> **OBJECTIVE**
Transcribe word for word the lines from the one containing "You are a computer-use" up to and including the one containing "(x=473, y=489)", leaving out the pictures.

> **TASK INPUTS**
<<<<
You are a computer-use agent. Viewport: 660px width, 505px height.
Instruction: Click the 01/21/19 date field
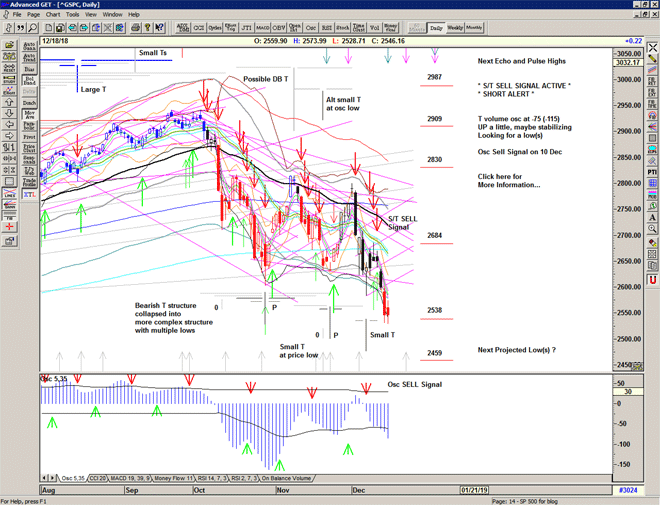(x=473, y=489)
>>>>
<<<<
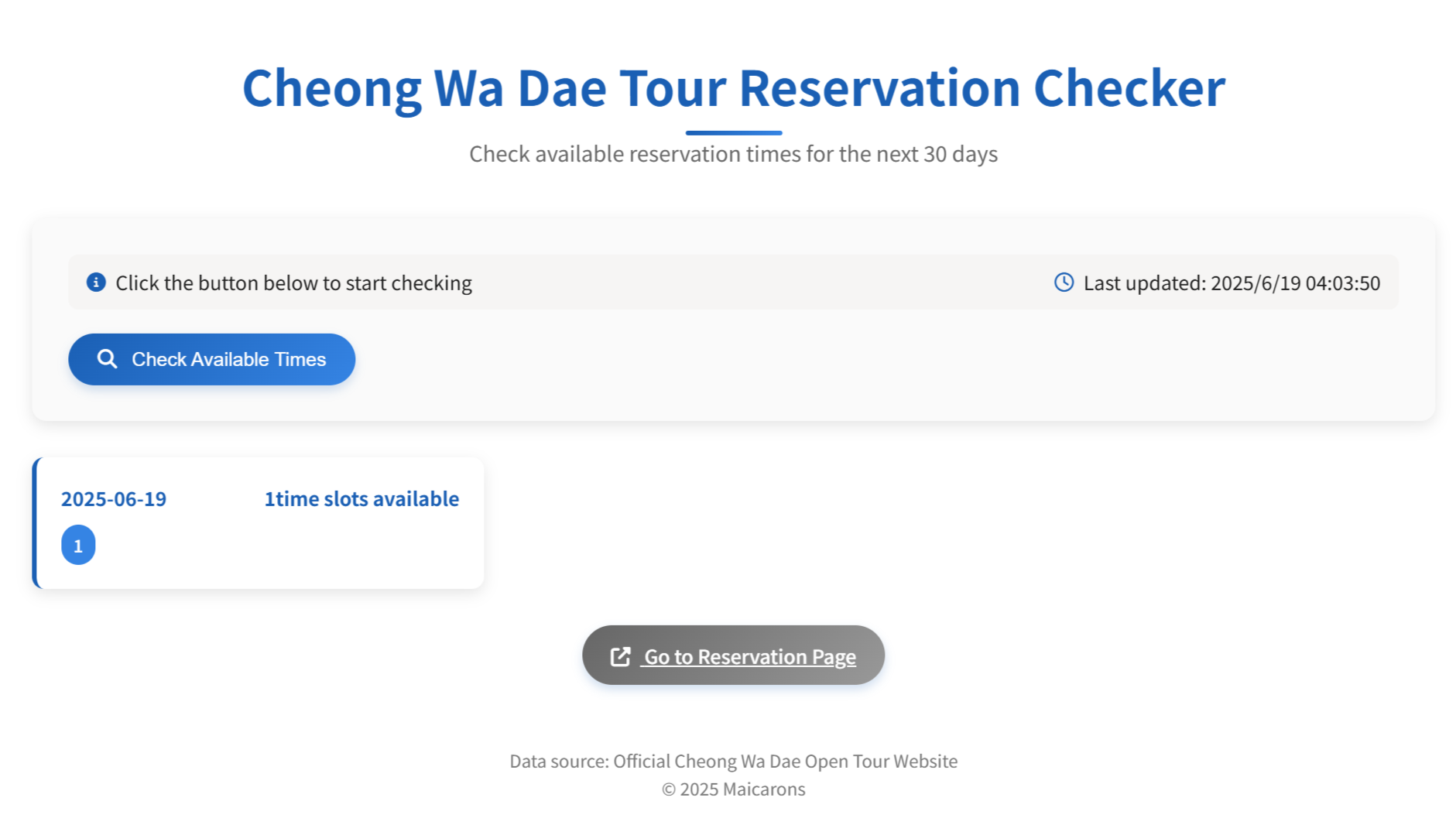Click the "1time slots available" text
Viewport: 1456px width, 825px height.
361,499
>>>>
> **COMPLETE OUTPUT**
You are a computer-use agent. Viewport: 660px width, 505px height.
Instruction: Click the 01/21/19 date field
(x=473, y=489)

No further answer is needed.